>> START SUPPLIED INFORMATION
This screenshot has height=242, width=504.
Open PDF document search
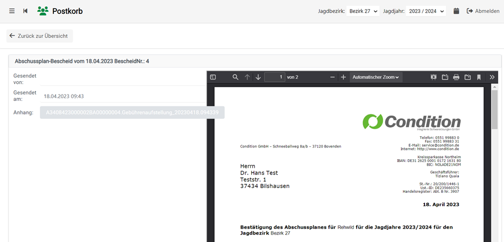point(235,77)
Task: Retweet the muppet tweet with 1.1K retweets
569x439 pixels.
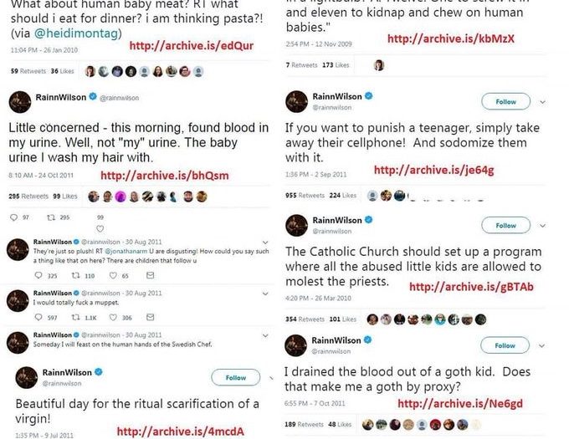Action: click(75, 318)
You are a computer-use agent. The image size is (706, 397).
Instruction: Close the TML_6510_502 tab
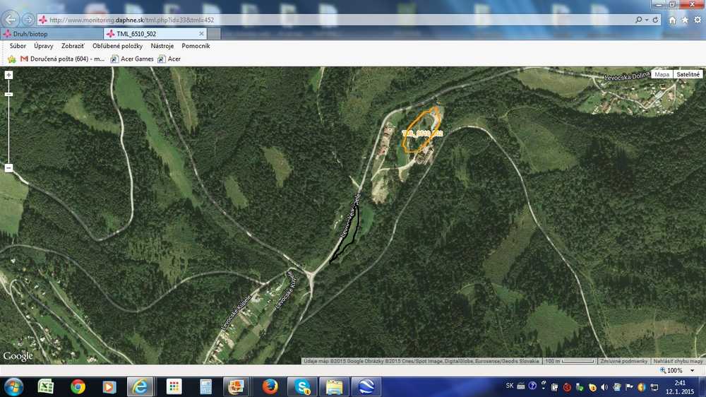[201, 33]
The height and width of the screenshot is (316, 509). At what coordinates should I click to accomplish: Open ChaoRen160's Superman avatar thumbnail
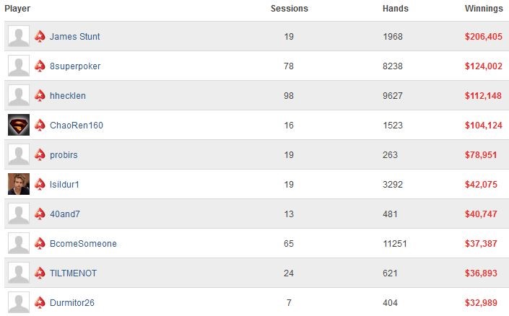pyautogui.click(x=19, y=125)
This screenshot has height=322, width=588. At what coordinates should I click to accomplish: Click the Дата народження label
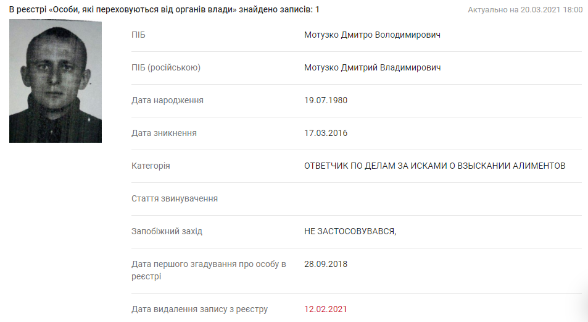[x=167, y=100]
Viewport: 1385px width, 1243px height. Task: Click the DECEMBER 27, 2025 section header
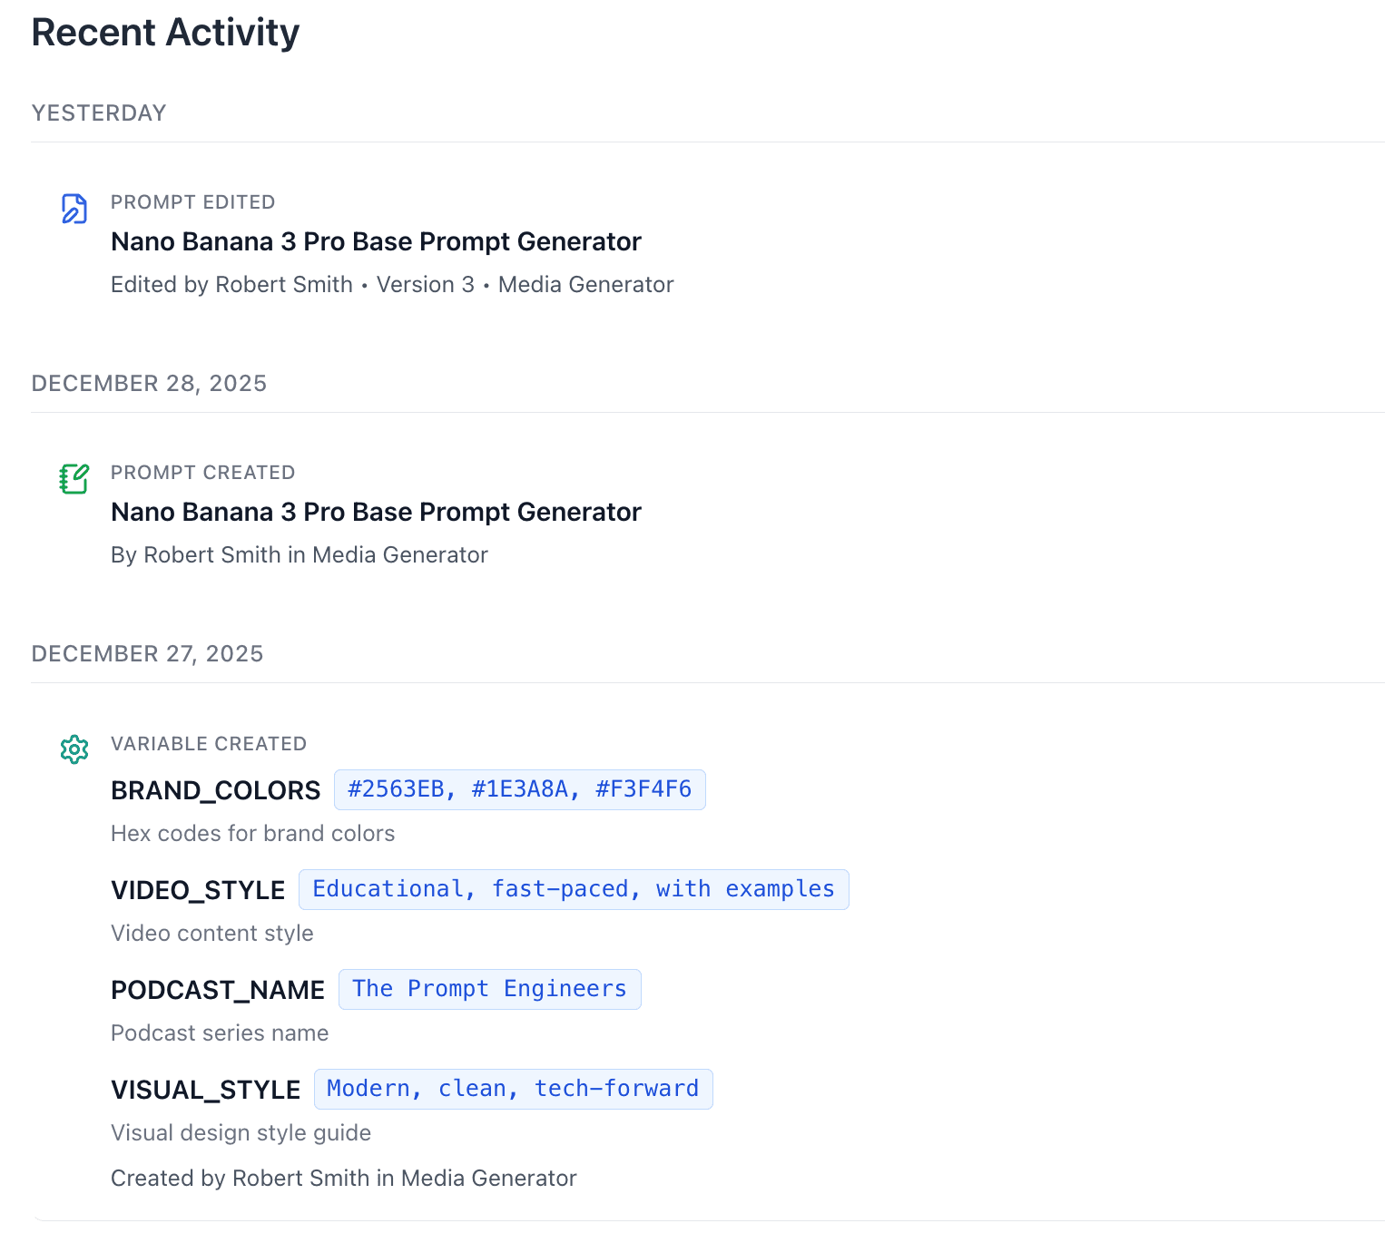147,653
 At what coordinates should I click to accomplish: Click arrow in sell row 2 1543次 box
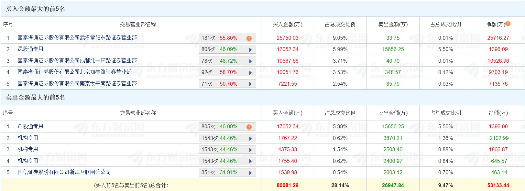(x=250, y=139)
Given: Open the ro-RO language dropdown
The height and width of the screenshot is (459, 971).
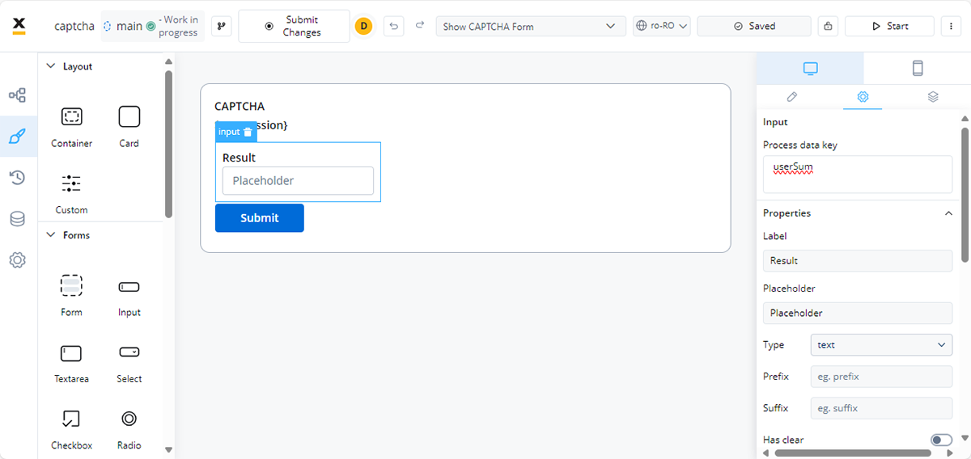Looking at the screenshot, I should point(661,26).
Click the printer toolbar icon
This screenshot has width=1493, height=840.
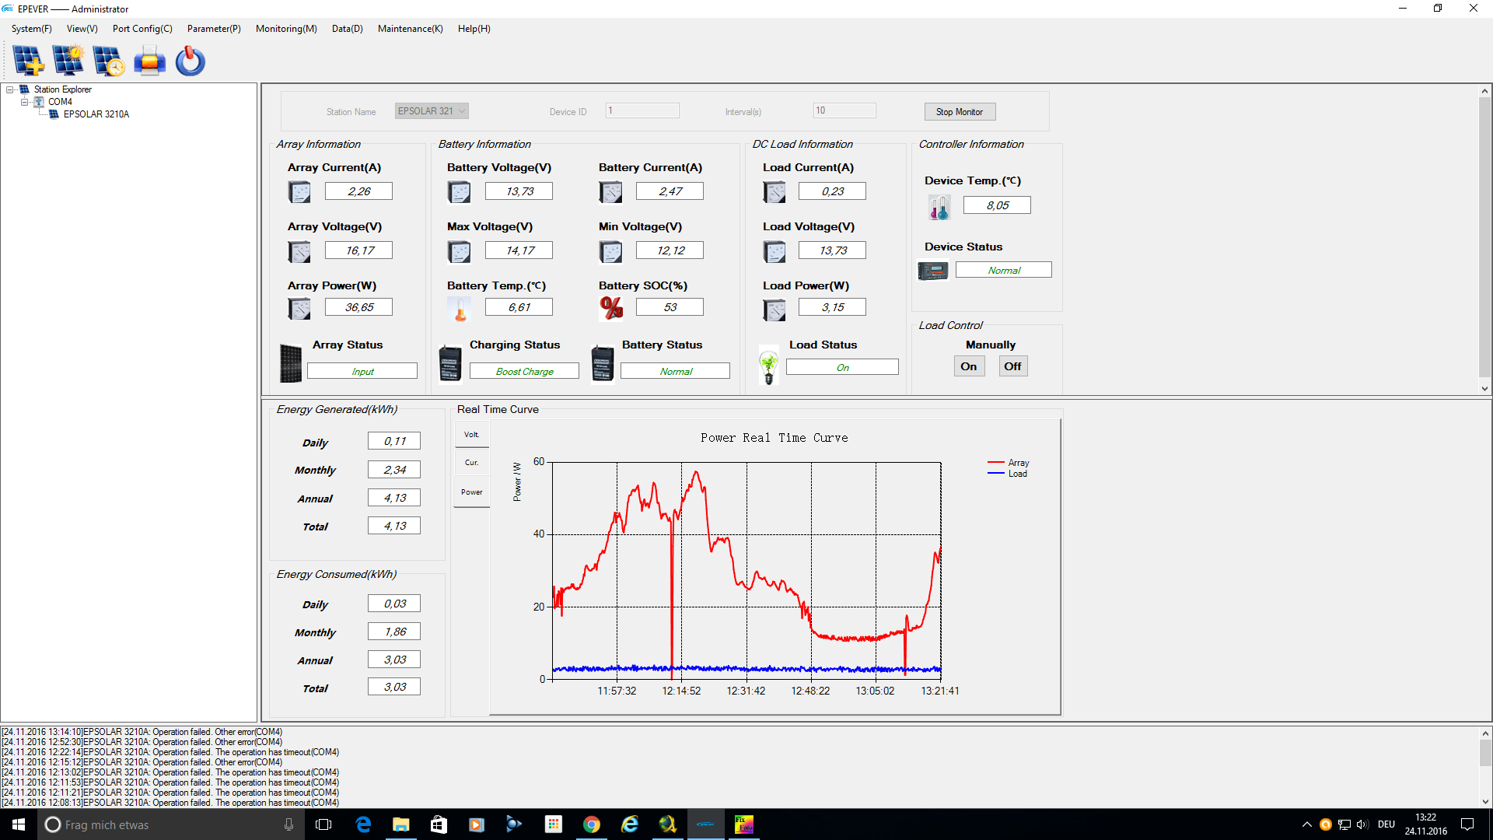coord(149,61)
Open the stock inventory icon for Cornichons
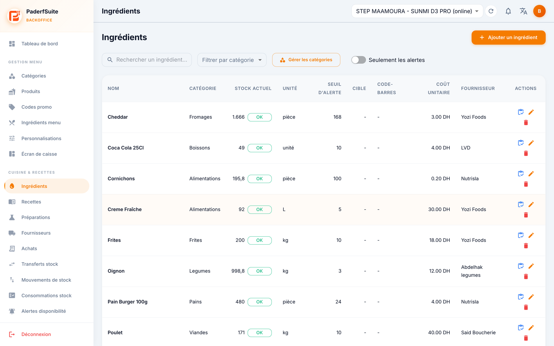Screen dimensions: 554x346 (x=521, y=174)
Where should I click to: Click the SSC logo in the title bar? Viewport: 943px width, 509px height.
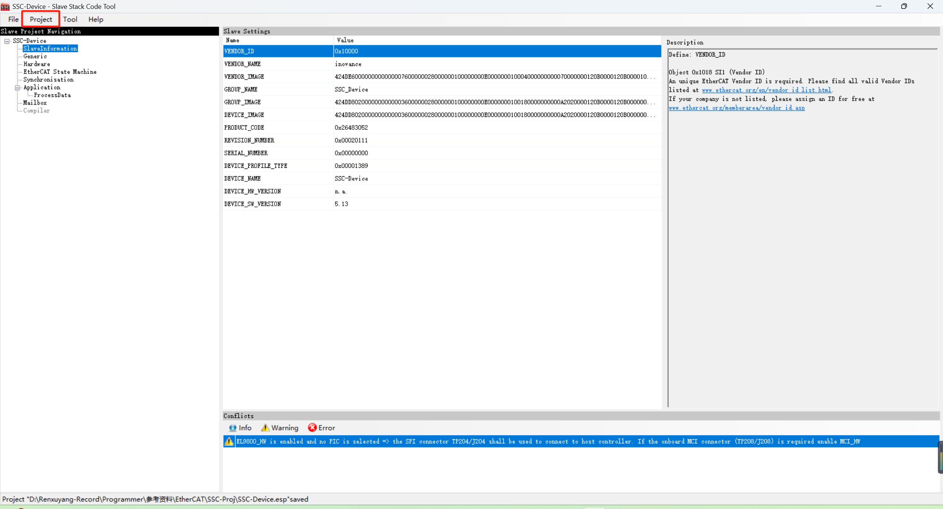(x=5, y=6)
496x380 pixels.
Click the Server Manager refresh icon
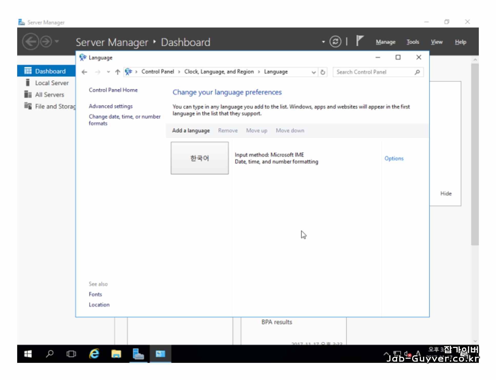(x=335, y=41)
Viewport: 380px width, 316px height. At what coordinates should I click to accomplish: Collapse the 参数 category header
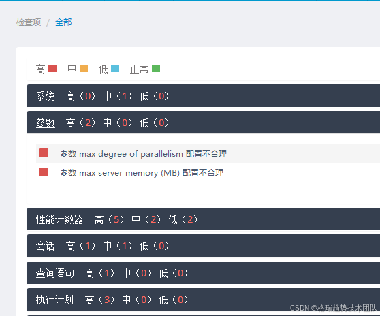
>> END SUPPLIED INFORMATION
> [AIM OF THE EXERCISE]
Filter the material above, reproducing each line that contains the string "width". Case is significant, so only occurrences with identical capitalization qualify.

> [OUTPUT FOR THIS TASK]
This screenshot has height=242, width=504.
The height and width of the screenshot is (316, 509). At what coordinates should I click to accomplish: Open ChaoRen160's Superman avatar thumbnail
This screenshot has height=322, width=588. At what coordinates should I click to accomplish: Click the Дата народження label
Viewport: 1385px width, 1243px height. Task: Click the DECEMBER 27, 2025 section header
The height and width of the screenshot is (459, 971).
This screenshot has width=1493, height=840.
Where should I click to: Click the SSC logo in the title bar? Viewport: 943px width, 509px height.
Viewport: 380px width, 316px height. At what coordinates should I click to accomplish: Collapse the 参数 category header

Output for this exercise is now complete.